**DESCRIPTION OF THE TASK**
For the records below, print the lines from the line with "You are a computer-use agent. This" through the line with "The height and width of the screenshot is (556, 768)." exactly as written; include both end lines and exclude the rest.
----- DATA UNDER STUDY -----
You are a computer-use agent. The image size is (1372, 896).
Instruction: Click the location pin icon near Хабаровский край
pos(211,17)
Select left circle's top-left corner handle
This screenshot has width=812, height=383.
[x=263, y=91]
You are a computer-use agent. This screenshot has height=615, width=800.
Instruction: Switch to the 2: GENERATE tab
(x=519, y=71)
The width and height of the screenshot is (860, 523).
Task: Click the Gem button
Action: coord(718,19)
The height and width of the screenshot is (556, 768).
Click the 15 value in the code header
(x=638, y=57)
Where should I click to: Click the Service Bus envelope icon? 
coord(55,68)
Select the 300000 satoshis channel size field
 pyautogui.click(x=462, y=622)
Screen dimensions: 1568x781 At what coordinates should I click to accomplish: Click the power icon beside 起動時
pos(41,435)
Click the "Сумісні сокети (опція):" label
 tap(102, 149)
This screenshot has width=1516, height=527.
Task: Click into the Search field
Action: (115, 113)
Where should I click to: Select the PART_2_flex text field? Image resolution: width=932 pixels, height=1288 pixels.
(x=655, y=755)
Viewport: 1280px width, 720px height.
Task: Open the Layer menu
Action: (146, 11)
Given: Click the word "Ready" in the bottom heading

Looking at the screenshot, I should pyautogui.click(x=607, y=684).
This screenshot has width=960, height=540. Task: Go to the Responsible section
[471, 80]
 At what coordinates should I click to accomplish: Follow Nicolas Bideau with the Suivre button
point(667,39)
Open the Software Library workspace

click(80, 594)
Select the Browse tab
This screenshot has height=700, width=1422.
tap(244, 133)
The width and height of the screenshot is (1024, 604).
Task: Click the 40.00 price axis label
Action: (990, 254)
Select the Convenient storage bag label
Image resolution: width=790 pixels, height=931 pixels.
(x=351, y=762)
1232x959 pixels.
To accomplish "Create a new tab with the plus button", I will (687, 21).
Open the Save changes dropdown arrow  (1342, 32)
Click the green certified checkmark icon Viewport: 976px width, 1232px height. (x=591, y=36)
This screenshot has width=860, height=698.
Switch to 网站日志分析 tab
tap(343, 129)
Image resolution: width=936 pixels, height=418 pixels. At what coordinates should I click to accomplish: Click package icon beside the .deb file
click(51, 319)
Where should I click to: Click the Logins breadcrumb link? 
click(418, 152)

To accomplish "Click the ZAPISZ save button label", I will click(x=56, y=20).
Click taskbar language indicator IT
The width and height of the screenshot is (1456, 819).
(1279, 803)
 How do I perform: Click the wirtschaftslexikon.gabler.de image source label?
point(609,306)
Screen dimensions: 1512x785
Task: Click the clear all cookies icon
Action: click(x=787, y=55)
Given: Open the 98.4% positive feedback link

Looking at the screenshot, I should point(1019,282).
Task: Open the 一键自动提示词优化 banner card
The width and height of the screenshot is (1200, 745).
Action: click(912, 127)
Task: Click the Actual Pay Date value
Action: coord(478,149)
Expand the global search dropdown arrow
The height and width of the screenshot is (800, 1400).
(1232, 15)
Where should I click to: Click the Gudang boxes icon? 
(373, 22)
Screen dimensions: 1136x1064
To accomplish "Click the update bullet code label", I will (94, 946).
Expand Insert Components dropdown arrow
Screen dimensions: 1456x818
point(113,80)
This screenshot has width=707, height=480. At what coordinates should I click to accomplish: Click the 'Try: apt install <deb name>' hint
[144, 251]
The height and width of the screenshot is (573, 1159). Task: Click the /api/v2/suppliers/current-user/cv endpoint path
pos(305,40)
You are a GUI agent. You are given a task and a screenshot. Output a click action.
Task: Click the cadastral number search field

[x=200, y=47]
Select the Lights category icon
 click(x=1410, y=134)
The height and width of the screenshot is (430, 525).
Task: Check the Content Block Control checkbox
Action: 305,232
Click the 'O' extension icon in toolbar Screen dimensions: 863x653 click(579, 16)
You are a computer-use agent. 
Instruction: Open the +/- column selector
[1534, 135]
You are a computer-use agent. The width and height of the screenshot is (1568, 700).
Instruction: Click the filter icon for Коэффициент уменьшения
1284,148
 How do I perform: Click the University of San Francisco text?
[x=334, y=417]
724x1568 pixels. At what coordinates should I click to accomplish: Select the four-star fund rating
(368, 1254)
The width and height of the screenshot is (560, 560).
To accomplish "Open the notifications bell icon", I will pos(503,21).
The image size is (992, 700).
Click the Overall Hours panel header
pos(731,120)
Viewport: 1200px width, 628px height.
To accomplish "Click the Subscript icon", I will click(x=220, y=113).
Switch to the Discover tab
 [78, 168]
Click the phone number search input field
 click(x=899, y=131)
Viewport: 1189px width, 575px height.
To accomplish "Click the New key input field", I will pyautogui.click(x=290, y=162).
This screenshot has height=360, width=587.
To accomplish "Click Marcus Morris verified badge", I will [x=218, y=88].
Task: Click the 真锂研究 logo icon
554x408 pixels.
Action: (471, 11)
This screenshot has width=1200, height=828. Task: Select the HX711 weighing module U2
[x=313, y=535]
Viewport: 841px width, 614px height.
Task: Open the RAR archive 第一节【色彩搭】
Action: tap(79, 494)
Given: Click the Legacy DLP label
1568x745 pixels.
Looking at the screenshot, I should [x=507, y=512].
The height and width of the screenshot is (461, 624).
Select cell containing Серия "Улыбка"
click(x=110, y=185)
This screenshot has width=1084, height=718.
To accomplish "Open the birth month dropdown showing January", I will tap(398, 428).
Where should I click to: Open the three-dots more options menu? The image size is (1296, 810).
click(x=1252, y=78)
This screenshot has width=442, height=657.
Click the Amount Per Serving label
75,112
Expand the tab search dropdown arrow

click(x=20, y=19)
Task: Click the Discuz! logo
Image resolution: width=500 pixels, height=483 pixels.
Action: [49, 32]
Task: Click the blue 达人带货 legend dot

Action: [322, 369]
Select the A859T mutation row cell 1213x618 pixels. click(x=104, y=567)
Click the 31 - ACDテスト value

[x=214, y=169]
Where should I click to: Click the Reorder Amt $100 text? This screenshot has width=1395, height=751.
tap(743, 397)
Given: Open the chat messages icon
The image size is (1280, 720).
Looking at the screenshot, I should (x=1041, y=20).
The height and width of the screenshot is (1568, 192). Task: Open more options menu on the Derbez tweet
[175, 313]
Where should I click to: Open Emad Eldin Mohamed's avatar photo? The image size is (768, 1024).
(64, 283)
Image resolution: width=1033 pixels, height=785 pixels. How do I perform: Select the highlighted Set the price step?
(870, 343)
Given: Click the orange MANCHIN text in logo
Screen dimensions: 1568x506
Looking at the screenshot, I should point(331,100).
-----
**THE ANSWER**
You are a computer-use agent. This screenshot has height=615, width=800.
Instruction: Switch to the 2: GENERATE tab
(x=519, y=71)
The width and height of the screenshot is (860, 523).
Task: Click the Gem button
Action: coord(718,19)
The height and width of the screenshot is (556, 768).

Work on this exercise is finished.